San'at


San'at



Senin gezip dolaştığın bahçede çiçekler açmaz, çünkü orası senin dünyan. Ancak bizim diyarımız, her köşesinde bambaşka baharları saklar. Eğer kolumuzdan tutup bizi de kendi dünyana çekmek istersen, şunu bil ki, dağların sarp patikalarına alışkın olan ayaklarımız, düz ve yapay caddelerde incinir. Sen, eski bir mabedin içinde ince mozaik desenleri ararken, biz duvarda bir sülüs yazı görsek heyecanlanırız; bir parça yeşil çini bile bizi etkiler.


Sahnede bir beyaz kelebeğin zarif dansına dalarken, derinlerden gelen bir titreme hissedersin belki. Biz ise, dağ gibi bir zeybeğin yere vurduğu adımlarda kalbimizin yerinden oynadığını hissederiz. Senin kulağında fırtına gibi yükselen orkestra sesleri sinirlerini ürpertirken, acı çekenlerin hüzünlü nefesleri bizim için en derin, en dokunaklı müzik haline gelir.

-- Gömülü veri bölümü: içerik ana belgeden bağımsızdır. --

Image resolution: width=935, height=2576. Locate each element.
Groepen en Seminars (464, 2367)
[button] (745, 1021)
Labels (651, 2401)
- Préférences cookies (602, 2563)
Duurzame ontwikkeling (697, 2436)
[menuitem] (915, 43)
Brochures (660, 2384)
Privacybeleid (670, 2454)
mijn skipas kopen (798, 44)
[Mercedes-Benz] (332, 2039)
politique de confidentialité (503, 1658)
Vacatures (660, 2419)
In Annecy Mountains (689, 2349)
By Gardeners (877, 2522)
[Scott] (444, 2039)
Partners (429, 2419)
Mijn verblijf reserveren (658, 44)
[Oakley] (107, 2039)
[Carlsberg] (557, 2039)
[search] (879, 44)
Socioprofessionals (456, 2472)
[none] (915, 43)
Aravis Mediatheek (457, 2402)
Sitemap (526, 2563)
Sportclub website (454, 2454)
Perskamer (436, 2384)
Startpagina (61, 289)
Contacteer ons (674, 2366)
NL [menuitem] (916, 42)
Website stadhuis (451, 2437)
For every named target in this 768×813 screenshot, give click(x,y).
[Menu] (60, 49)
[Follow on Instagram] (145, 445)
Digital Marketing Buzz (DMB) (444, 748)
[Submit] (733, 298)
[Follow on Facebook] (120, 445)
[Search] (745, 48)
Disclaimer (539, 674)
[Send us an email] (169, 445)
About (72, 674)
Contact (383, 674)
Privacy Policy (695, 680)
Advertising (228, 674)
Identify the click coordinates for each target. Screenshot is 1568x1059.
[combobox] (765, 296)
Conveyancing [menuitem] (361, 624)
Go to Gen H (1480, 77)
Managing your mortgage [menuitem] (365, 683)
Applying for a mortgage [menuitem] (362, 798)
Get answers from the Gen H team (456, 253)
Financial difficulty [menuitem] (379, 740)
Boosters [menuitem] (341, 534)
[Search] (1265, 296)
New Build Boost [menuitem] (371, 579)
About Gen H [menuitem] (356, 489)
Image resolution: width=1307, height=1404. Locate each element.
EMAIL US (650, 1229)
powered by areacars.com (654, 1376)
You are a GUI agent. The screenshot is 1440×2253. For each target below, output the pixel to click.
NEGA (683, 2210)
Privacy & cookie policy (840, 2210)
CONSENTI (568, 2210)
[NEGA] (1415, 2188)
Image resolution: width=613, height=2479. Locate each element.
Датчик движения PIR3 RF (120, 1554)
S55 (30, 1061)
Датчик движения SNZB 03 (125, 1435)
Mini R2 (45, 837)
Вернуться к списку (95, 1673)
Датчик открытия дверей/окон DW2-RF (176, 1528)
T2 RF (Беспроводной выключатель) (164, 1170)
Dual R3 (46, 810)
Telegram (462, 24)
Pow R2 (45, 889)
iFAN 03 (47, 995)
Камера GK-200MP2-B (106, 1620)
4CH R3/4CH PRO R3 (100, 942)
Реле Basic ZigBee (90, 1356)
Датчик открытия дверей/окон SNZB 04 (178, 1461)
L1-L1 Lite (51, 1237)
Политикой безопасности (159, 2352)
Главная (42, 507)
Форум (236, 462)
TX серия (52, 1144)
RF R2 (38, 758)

Yabancı bir şehirde uzun uzun bir kadın heykeline bakarken, onu anlamaya çalışırsın. Oysa biz, bir köylünün çalışmaktan eğilmiş belini gördüğümüzde ruhumuzun en büyük hazlarını yaşarız. Başka bir sanatı bilmeyiz; çünkü karşımızda destanlaşmış, henüz yazılmamış bir hikâye gibi duran Anadolu’muz var. Biz bu yolda türküler söyleyerek ilerlerken, sana da uğurlar olsun... Yollarımız artık ayrılıyor.